Spotlight on celiac disease and risk for other conditions
Recent studies looked at the relationship between celiac disease and eosinophilic esophagitis, digestive cancer, and frailty.
Three recent studies examined the relationship between celiac disease and risk for other conditions.
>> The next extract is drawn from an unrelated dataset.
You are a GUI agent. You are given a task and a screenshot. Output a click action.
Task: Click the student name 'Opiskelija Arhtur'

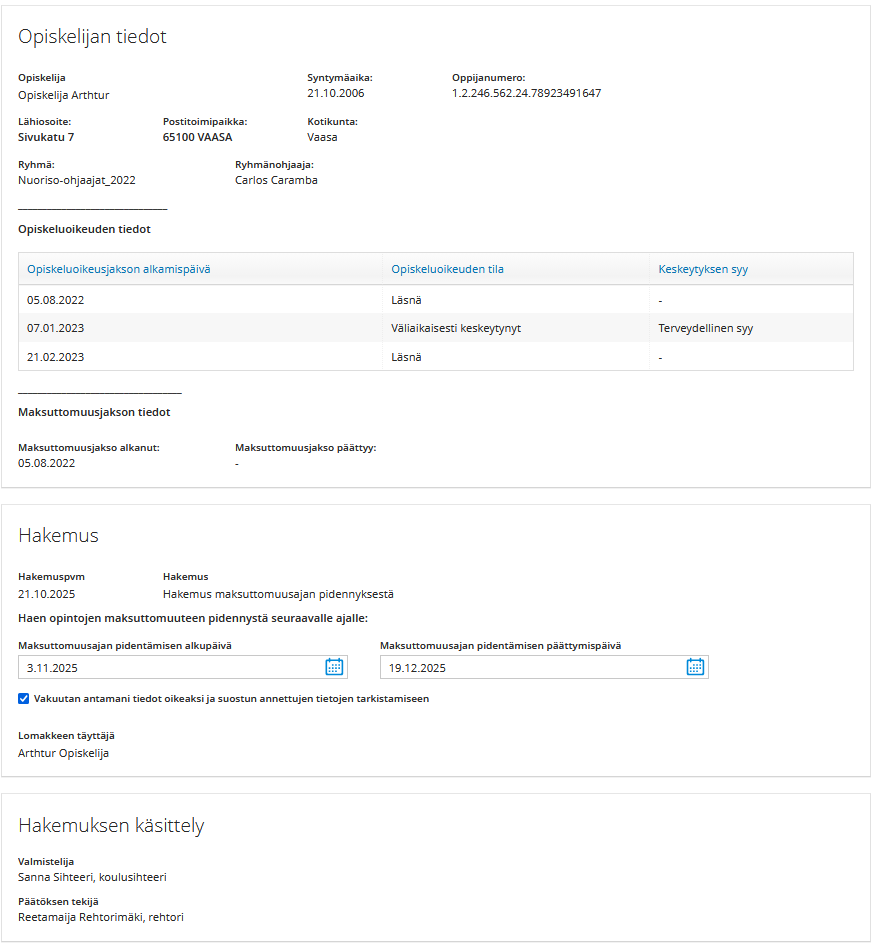pyautogui.click(x=64, y=95)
The first study, published Nov. 29 by the Journal of Clinical Gastroenterology, used data from a global population database to examine the association between celiac disease and eosinophilic esophagitis (EoE). A total of 46,398 pediatric and adult patients had EoE and 84,383 had celiac disease. Incidence and prevalence of celiac disease (2.76% and 329/100,000 persons/year) were higher in those with EoE than in those without (0.21% and 146/100,000 persons/year). Adults with concurrent diagnoses of both conditions had a higher risk for asthma (relative risk [RR], 1.82), allergic rhinitis (RR, 1.81), atopic dermatitis (RR, 2.07), and rheumatoid arthritis (RR, 1.41). Patients with celiac disease with EoE were at higher risk for iron-deficiency anemia (adjusted hazard ratio, 1.789; 95% CI, 1.166 to 2.745) but not for osteoporosis or fractures, vitamin D deficiency, or malnutrition. The researchers concluded that both incidence and prevalence of EoE are elevated in patients with celiac disease and vice versa and that concurrent diagnoses increase risk of complications in celiac disease.
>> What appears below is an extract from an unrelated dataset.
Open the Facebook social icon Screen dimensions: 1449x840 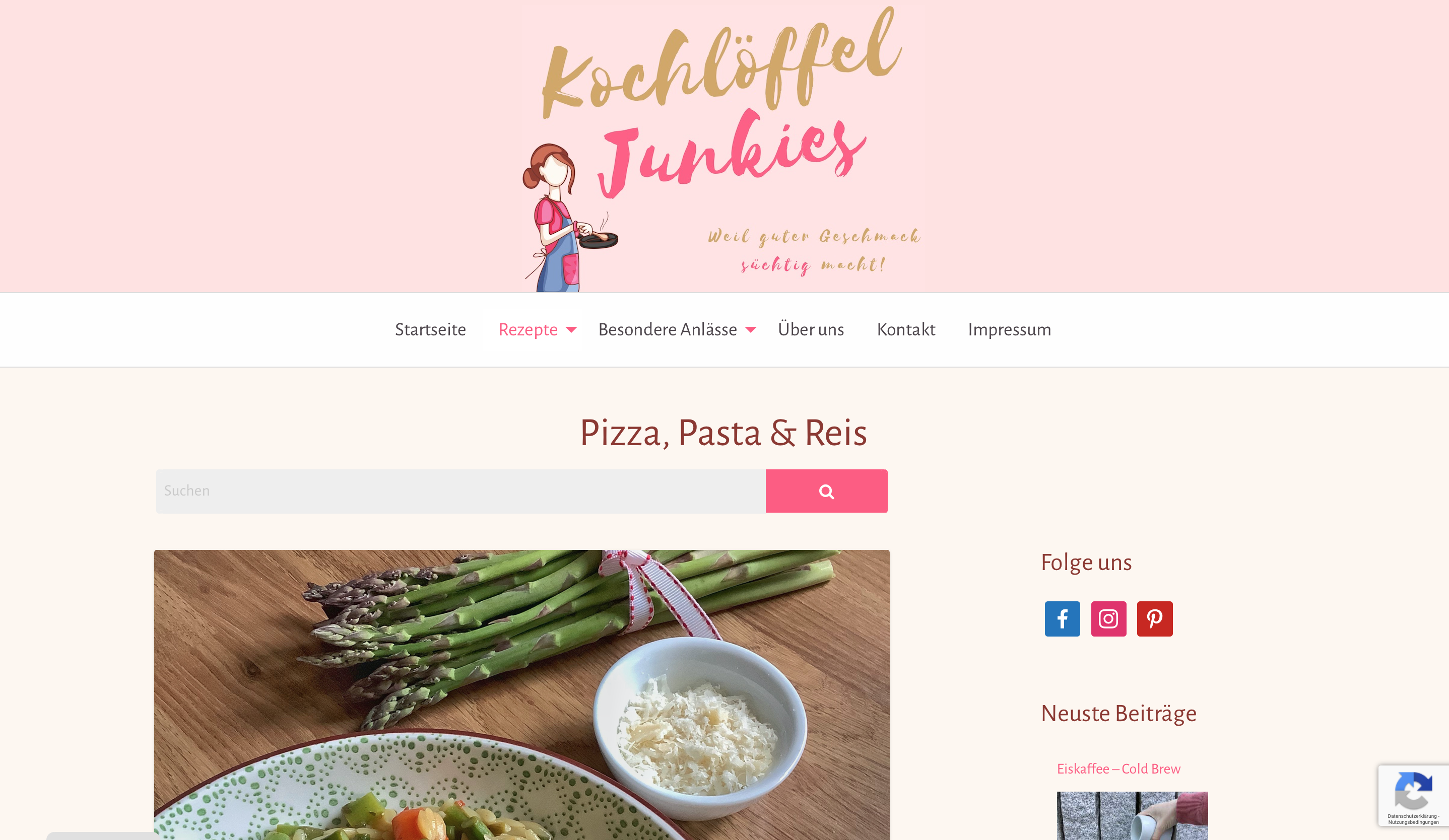(x=1062, y=619)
A second study, published as a research letter Dec. 16 by Clinical Gastroenterology and Hepatology, looked at the risk for digestive cancer in 27,114 patients with celiac disease (mean age, 37.1 years; 72.7% women) and 27,114 matched controls who were hospitalized between 2011 and 2019 in France. Over nine years of follow-up, patients with celiac disease were at high risk for non-Hodgkin's lymphoma, as anticipated (odds ratio [OR], 4.08; 95% CI, 2.76 to 6.24), but were also at risk for small-bowel (OR, 13.95; 95% CI, 7.52 to 29.57), pancreatic (OR, 2.41; 95% CI, 1.78 to 3.31), esophageal (OR, 1.72; 95% CI, 1.08 to 2.77), colon (OR, 1.69; 95% CI, 1.39 to 2.06), and gastric (OR, 1.52; 95% CI, 1.06 to 2.20) cancer. Risk was also elevated for pernicious anemia (OR, 11.28; 95% CI, 7.33 to 18.41), Crohn's disease (OR, 4.18; 95% CI, 3.44 to 5.13), ulcerative colitis (OR, 3.27; 95% CI, 2.65 to 4.06), noninfectious enterocolitis including microscopic colitis (OR, 4.52; 95% CI, 4.10 to 4.99), and nonalcoholic chronic pancreatitis (OR, 1.67; 95% CI, 1.23 to 2.29). “Our results confirm high risks of lymphoma and small bowel cancer in celiac patients, but also indicate increased risks of pancreatic, esophageal, gastric and colonic cancers,” the authors wrote. They said that their findings support both gastric and duodenal biopsies at celiac disease diagnosis and follow-up, screening colonoscopy in patients with celiac disease, and continued lifetime follow-up with endoscopy.
Finally, a nationwide cohort study in Sweden matched 4,645 adults 60 years of age and older with celiac disease (mean age at diagnosis, 71 years; 52% women) to 21,944 controls to examine risk for frailty. The results, published Nov. 21 by The American Journal of Gastroenterology, found that baseline frailty was higher in patients with celiac disease compared with controls, overall (54.4% vs. 29.7%; P<0.001) and across all frailty categories (low risk, 43.4% vs. 23.8%; intermediate risk, 10.3% vs. 5.4%; high risk, 0.8% vs. 0.6%). Celiac disease patients who did not have frailty at baseline had a 66% increased risk for frailty over five years. The researchers concluded that older patients with celiac disease are at higher risk for frailty versus population-matched controls. “By identifying patients with CeD [celiac disease] who have frailty, providers may be able to develop more targeted interventions in the management of older adults with CeD,” they wrote. “Overall, older patients with CeD are a group that may be particularly vulnerable, as supported by this analysis, and future research evaluating this patient population are needed.”